> **ABOUT THIS EXERCISE**
Everything from the line that holds "The height and width of the screenshot is (868, 453)." through the end of the records below is to be transcribed exactly, except the pictures.

> **EXTRACTED RECORDS**

=======

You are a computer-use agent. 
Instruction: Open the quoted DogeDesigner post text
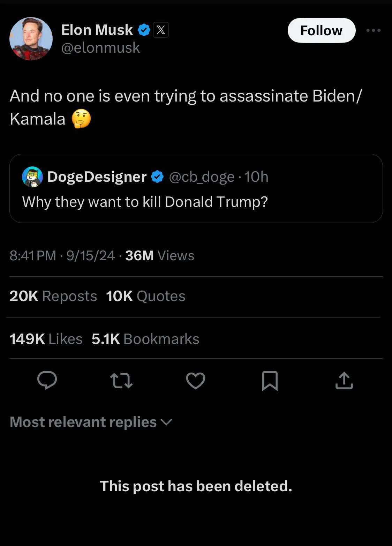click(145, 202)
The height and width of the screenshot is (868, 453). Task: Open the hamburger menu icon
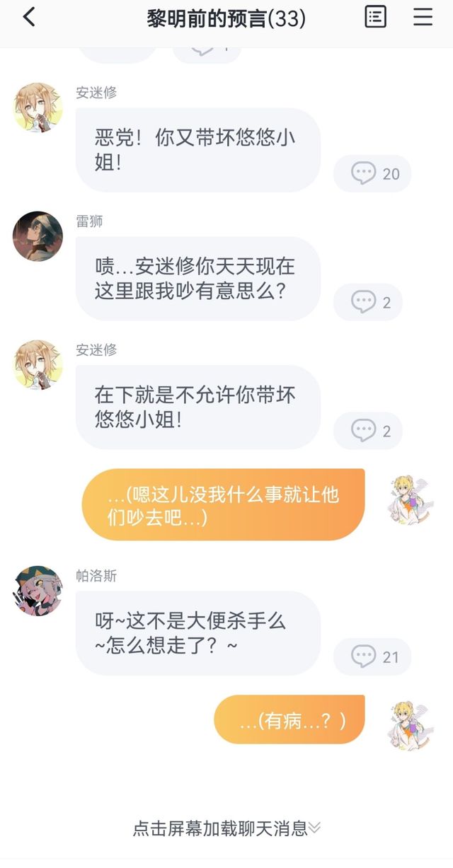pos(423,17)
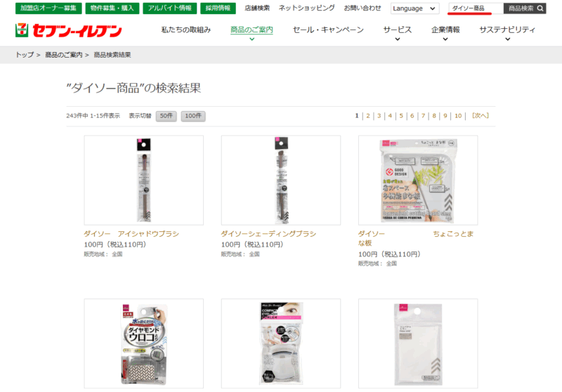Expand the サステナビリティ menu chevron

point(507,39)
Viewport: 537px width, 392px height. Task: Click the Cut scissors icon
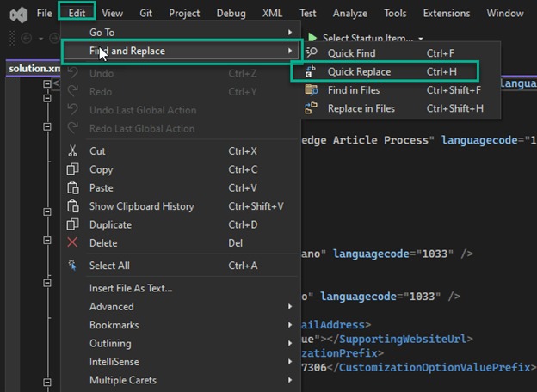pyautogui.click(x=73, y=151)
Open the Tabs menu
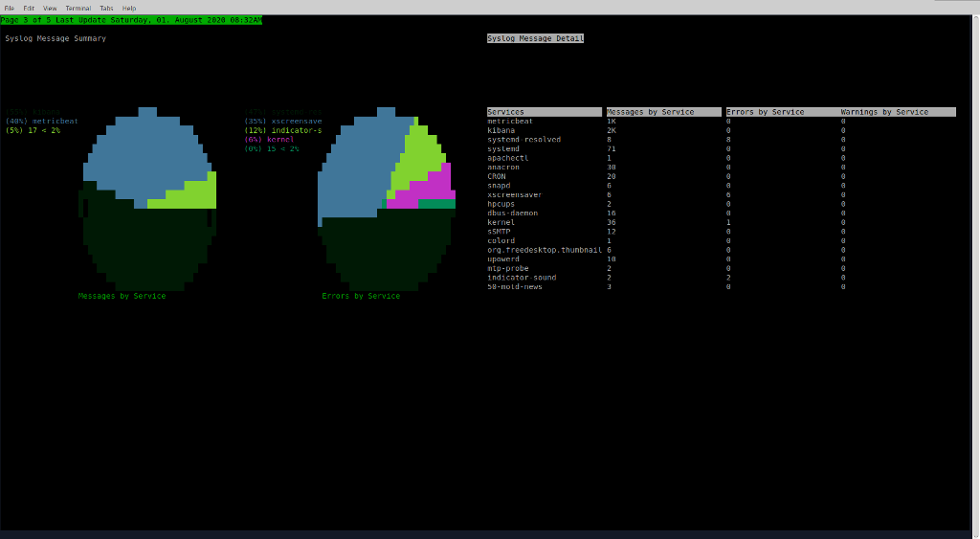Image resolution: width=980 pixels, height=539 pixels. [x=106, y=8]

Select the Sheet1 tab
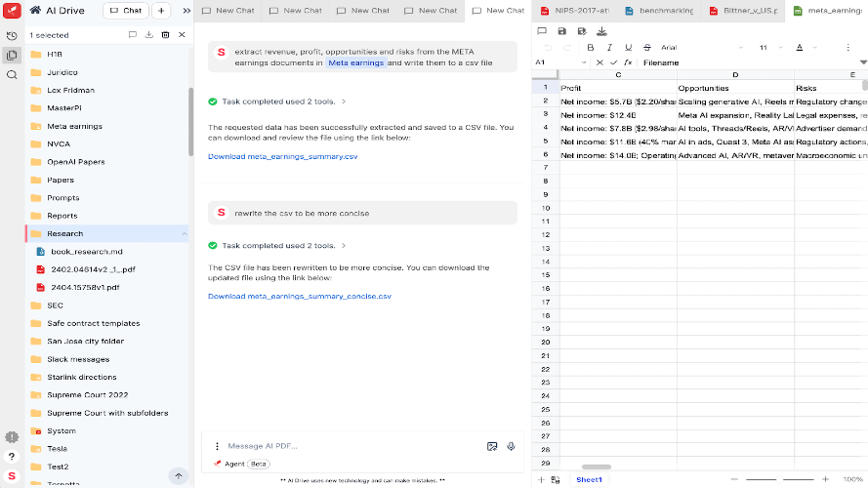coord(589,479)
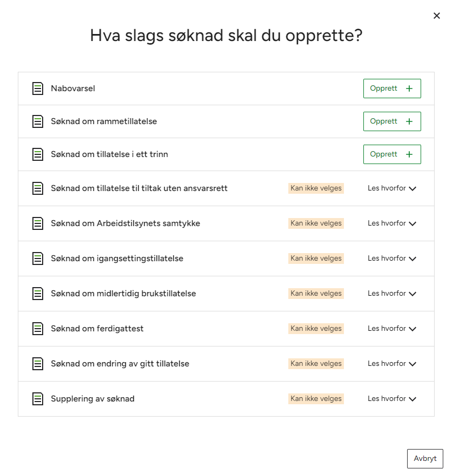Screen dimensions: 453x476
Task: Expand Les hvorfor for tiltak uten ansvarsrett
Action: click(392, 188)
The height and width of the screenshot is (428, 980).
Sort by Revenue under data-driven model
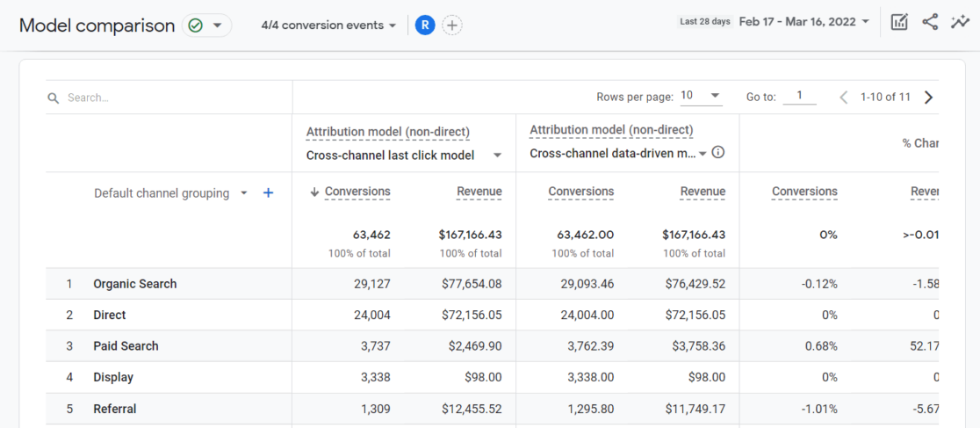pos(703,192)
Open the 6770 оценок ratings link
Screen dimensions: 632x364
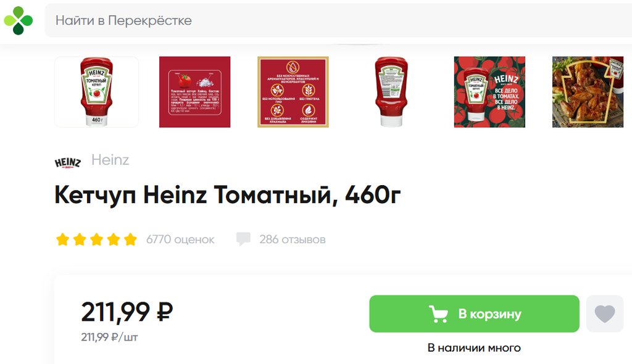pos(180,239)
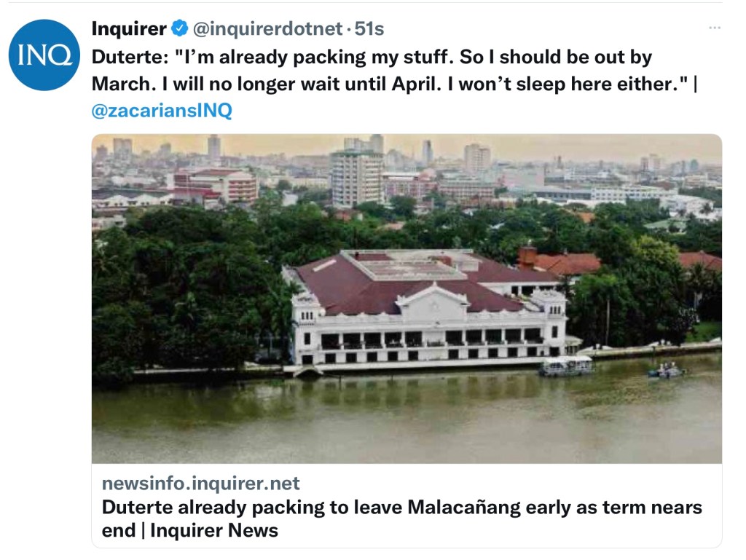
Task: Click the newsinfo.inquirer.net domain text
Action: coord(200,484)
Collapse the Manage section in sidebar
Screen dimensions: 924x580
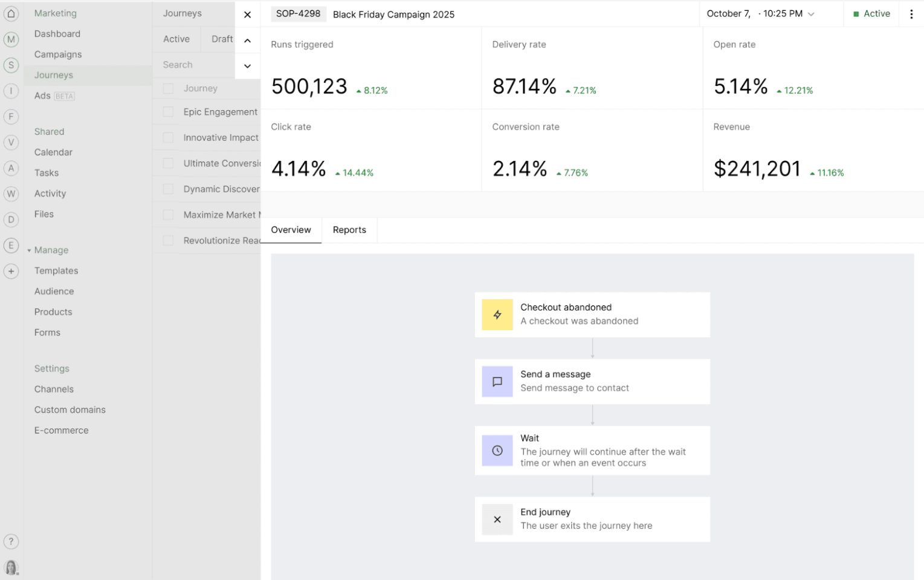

=======

> **RESPONSE TO THE TASK**
The height and width of the screenshot is (868, 453). Task: Open the hamburger menu icon
pos(423,17)
Expand the サステナビリティ menu chevron

point(507,39)
Viewport: 537px width, 392px height. Task: Click the Cut scissors icon
pyautogui.click(x=73, y=151)
Open the Tabs menu
Image resolution: width=980 pixels, height=539 pixels. [x=106, y=8]

Select the Sheet1 tab
coord(589,479)
Screen dimensions: 453x476
Task: Expand Les hvorfor for tiltak uten ansvarsrett
Action: click(392, 188)
The height and width of the screenshot is (428, 980).
Sort by Revenue under data-driven model
pos(703,192)
Open the 6770 оценок ratings link
Screen dimensions: 632x364
pos(180,239)
Task: Click the newsinfo.inquirer.net domain text
Action: coord(200,484)
Collapse the Manage section in sidebar
Screen dimensions: 924x580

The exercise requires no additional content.